» **WORK ITEM**:
Please repeat only the lines below starting at the line that holds "Open the Module column filter icon" and ending at the line that holds "You are a GUI", exactly, with both of those lines included and every picture omitted.

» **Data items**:
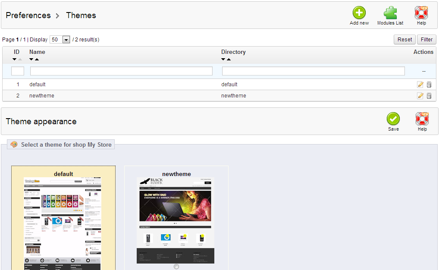This screenshot has height=270, width=439.
Task: Open Help in the Themes header
Action: (421, 13)
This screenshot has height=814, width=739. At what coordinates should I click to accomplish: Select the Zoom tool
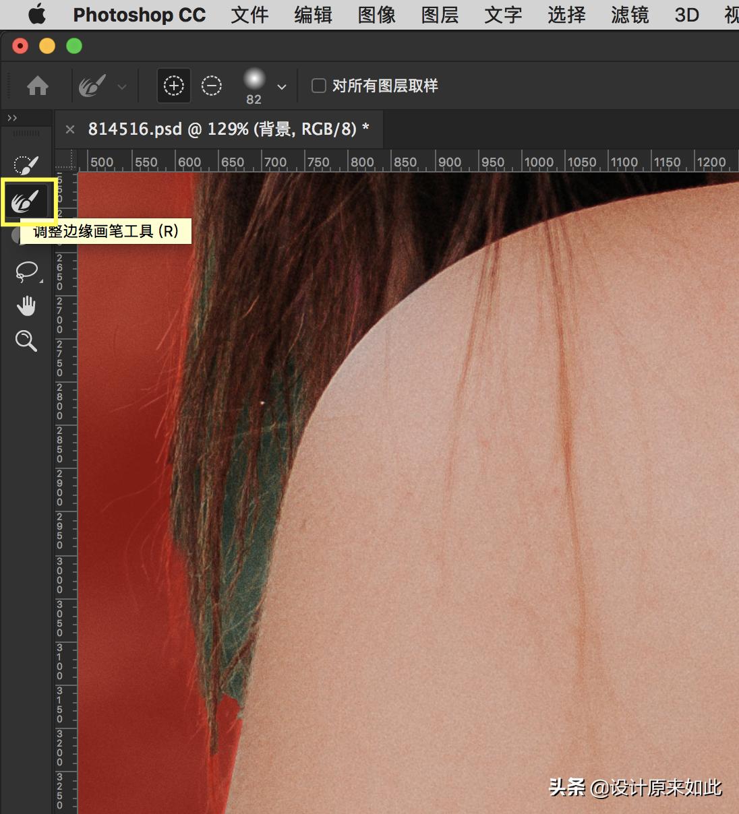coord(27,341)
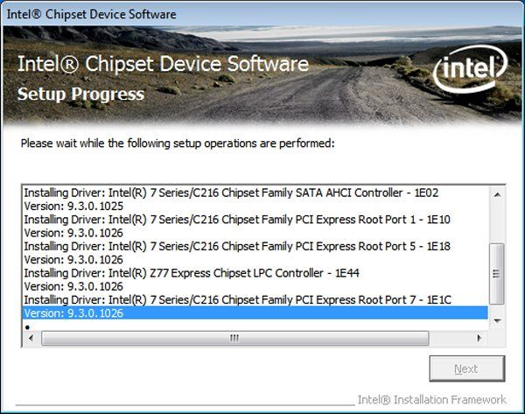Select the Z77 Express Chipset LPC Controller line
This screenshot has height=414, width=525.
[191, 273]

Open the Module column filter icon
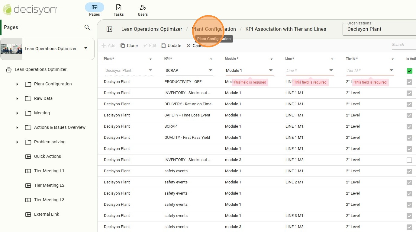[x=272, y=59]
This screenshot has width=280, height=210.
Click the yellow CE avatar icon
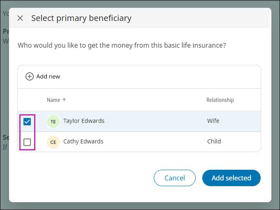[x=53, y=142]
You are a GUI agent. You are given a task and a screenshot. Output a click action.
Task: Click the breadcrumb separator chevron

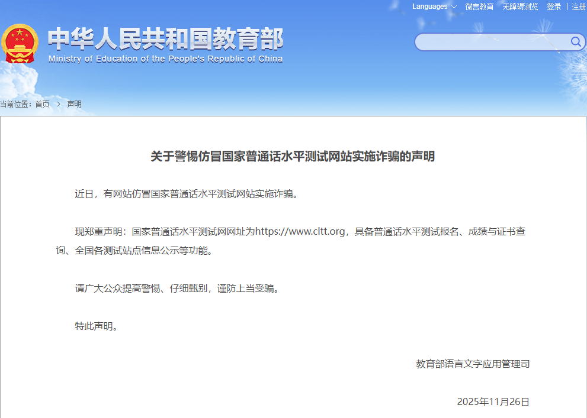click(x=58, y=104)
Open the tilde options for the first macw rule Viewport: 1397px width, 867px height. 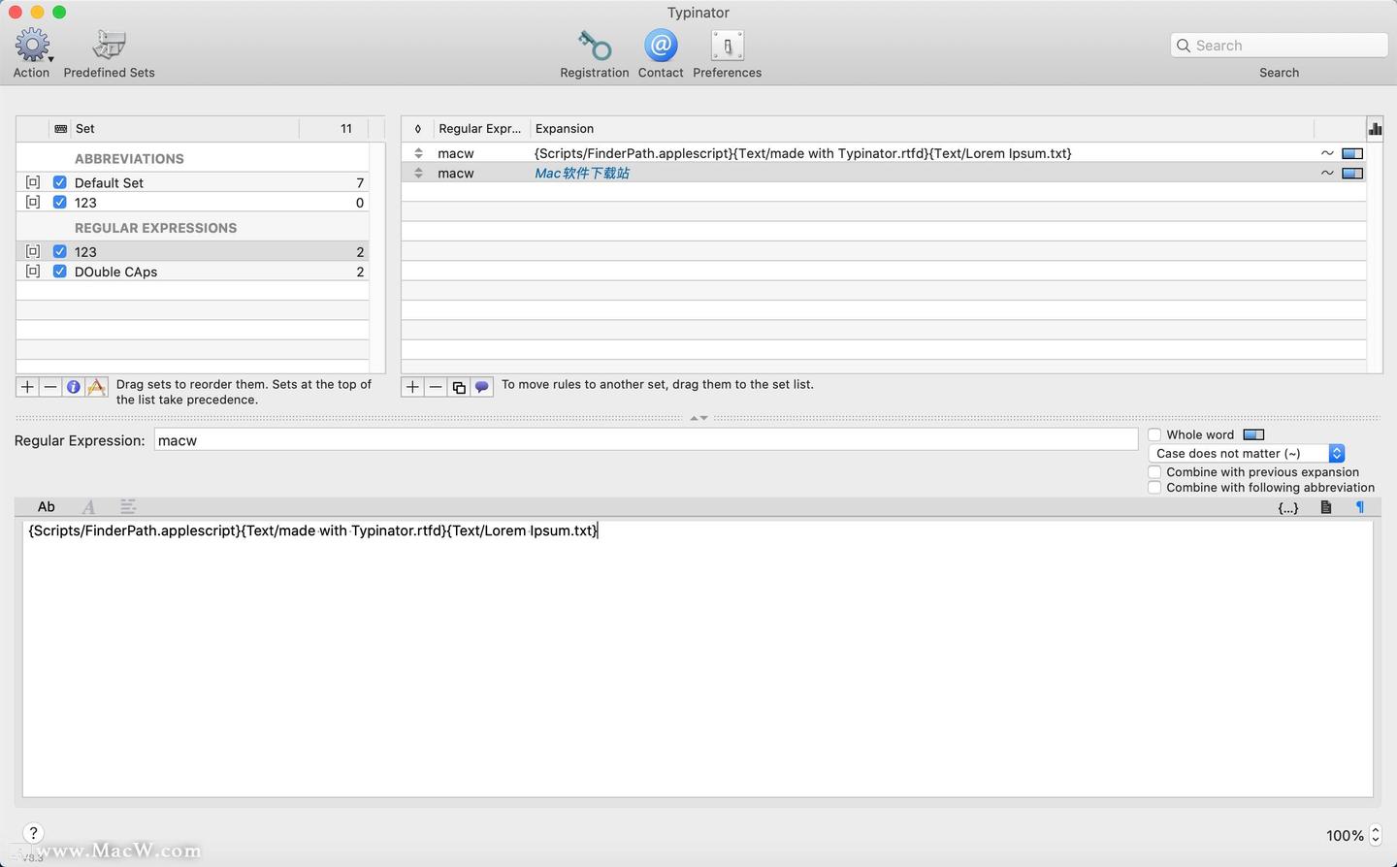click(x=1327, y=152)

» **TASK OUTPUT**:
Open the Module column filter icon
[x=272, y=59]
This screenshot has width=280, height=210.
Click the yellow CE avatar icon
[x=53, y=142]
You are a GUI agent. You are given a task and a screenshot. Output a click action.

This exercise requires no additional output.